Lisboa  -  Notadas no procedimento das principais  figuras do circulo presidencial, uma certa  inclinação,  pelo edifício  da China International Fund- CIF, local agora tido como preferido para as reuniões.  (O recém construído prédio do CIF esta localizado  na rua primeiro congresso do MPLA).


Fonte: Club-k.net

Sede do negócio com a China

A preferência que  têm  pelo edifício do CIF aparenta ser extensiva para as  figuras de primeira linha do regime  que estiveram  em todas etapas do empréstimo Chinês.  O general Fragoso  do Nascimento “Dino” após ter sido exonerado do cargo de chefe das comunicações da Presidência da República  passou a centrar-se num gabinete no prédio  do CIF.

 

É também no prédio do CIF, onde o Ministro de Estado e  Chefe da Casa militar,   general Manuel Hélder Vieira Dias “Kopelipa”  se reúne com os Presidentes dos Conselhos de Administração de bancos comerciais  em Angola.

 

O edifício da China International Fund- CIF acolhe   no quinto andar um escritório  apresentado como gabinete de Carlos Maria  Feijó, o Ministro de Estado e Chefe da Casa Civil.

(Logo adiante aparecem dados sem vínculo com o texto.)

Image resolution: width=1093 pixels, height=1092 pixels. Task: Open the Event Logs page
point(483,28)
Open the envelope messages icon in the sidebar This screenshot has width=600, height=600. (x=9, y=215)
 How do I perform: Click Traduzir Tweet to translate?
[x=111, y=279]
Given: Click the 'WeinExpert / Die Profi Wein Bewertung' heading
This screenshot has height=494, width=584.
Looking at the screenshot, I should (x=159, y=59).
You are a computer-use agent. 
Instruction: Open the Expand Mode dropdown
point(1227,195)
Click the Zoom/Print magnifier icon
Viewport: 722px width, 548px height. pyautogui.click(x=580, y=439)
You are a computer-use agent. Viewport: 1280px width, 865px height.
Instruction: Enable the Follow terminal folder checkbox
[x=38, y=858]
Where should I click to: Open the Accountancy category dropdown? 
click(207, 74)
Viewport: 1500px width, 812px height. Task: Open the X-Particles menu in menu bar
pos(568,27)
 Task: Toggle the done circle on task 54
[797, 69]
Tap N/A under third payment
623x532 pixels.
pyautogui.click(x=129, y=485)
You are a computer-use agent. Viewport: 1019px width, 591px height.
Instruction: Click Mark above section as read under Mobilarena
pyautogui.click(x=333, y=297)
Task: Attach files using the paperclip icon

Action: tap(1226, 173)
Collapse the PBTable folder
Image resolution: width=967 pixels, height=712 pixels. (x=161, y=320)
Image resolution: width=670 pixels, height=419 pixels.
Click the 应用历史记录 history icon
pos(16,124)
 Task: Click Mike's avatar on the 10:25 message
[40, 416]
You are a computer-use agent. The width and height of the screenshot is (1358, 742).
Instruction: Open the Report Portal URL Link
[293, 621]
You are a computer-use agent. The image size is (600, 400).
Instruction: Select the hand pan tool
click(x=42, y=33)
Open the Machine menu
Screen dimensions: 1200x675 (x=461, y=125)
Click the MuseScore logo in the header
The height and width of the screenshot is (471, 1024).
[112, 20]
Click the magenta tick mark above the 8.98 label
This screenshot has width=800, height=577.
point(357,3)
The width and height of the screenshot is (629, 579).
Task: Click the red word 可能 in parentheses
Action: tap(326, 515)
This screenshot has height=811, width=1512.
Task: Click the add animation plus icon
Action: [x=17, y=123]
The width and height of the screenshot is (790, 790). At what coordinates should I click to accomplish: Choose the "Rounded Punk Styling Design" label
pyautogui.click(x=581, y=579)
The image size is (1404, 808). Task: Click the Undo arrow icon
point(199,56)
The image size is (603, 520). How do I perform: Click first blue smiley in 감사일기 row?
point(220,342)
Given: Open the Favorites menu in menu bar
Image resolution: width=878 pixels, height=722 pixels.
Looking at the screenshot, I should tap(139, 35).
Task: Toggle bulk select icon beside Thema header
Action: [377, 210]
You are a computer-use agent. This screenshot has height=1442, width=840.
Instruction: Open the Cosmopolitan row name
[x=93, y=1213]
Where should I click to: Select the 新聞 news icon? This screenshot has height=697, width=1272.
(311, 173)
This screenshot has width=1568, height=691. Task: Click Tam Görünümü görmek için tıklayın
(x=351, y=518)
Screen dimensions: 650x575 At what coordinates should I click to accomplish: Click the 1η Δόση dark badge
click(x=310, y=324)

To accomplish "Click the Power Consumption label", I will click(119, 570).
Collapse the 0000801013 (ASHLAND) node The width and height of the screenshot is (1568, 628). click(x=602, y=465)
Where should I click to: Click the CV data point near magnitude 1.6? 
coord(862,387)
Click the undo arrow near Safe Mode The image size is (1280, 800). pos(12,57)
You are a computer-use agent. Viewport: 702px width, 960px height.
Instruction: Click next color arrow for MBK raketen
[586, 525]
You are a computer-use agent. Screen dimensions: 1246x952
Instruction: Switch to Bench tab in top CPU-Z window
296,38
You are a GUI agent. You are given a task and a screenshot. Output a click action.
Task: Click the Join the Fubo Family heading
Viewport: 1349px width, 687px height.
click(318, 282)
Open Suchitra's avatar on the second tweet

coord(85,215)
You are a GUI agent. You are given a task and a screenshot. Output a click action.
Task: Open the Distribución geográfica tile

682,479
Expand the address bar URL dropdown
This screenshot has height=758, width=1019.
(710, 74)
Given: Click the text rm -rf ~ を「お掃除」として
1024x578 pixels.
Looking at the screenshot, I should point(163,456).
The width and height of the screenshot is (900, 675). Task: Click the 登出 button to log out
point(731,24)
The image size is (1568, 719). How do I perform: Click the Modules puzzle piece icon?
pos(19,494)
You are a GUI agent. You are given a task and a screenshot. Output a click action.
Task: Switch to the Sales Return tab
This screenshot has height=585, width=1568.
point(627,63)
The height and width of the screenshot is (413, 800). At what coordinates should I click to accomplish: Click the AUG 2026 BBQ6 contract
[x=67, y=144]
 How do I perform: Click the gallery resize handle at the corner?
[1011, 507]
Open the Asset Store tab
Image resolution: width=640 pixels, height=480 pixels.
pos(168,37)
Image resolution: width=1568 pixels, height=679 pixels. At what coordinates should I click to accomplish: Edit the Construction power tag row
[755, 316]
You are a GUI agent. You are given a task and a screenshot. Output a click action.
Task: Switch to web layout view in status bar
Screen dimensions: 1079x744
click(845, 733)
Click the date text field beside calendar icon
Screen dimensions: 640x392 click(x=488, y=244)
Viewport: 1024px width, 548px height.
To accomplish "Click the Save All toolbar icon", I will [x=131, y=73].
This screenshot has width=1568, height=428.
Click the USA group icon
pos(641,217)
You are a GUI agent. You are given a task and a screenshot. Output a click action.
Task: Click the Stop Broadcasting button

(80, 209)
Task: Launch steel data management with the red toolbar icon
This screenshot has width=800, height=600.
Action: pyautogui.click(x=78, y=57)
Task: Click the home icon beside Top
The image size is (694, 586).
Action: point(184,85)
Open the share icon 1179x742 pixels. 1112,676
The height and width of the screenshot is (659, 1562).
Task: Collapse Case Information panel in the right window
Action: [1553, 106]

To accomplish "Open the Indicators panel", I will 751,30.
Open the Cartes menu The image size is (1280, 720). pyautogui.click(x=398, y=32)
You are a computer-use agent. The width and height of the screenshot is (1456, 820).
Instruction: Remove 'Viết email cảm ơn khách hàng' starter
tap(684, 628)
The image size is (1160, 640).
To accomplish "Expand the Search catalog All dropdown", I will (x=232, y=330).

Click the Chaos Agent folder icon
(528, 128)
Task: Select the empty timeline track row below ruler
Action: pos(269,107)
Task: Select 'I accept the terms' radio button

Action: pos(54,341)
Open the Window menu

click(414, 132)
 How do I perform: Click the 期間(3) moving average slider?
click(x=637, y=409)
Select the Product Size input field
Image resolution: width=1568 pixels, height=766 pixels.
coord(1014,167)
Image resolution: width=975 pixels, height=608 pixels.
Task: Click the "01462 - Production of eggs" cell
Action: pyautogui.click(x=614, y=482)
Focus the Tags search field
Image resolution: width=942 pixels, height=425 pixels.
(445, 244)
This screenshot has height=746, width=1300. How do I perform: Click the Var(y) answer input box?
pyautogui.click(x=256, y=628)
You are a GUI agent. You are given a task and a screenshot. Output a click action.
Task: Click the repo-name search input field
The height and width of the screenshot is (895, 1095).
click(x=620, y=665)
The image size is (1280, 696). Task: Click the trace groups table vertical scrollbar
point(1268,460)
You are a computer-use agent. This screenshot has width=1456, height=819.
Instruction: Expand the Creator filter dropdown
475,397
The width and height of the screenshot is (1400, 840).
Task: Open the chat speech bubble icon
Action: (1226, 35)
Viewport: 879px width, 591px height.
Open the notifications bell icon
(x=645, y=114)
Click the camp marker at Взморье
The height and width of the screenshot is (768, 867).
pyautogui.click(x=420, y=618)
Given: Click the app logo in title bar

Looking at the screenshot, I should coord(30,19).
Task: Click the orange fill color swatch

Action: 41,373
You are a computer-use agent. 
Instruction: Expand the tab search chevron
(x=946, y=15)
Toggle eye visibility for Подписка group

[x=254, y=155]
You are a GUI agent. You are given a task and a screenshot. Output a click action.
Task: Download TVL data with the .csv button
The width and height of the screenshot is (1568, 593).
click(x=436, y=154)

Faz   parte deste escritório um grupo de jovens oriundo do  MAPESS. A directora  do gabinete (de Carlos Feijó)  neste edifício  é uma jovem jurista,  Tatiana Barbosa.

 

Recentemente, Carlos Maria  Feijó teve uma reunião, a três,  com Antônio  Pitra Neto e Manuel Domingos Vicente mas em detrimento do escritório na sede do CIF, o trio manteve o encontro na  sede do MAPASS, situada no lado oposto do prédio em referencia.

 

O edifício   que a CIF ergueu em Luanda  é dado como a sede dos negócios do regime angolano com a República  da China.   A China International Fund Limited, a detentora do edifício  é uma empresa privada chinesa com sede em Hong Kong e um escritório em Pequim. A empresa foi fundada em 2003 em Hong Kong para financiar projectos em grande escala de reconstrução nacional e desenvolvimento de infra-estrutura nos países em desenvolvimento, principalmente na África. A China International Fund Limited assinou acordos com os governos de Angola e da Guiné, sobre projetos de exploração nestes países. Os acordos incluem bilhões de dólares em investimentos.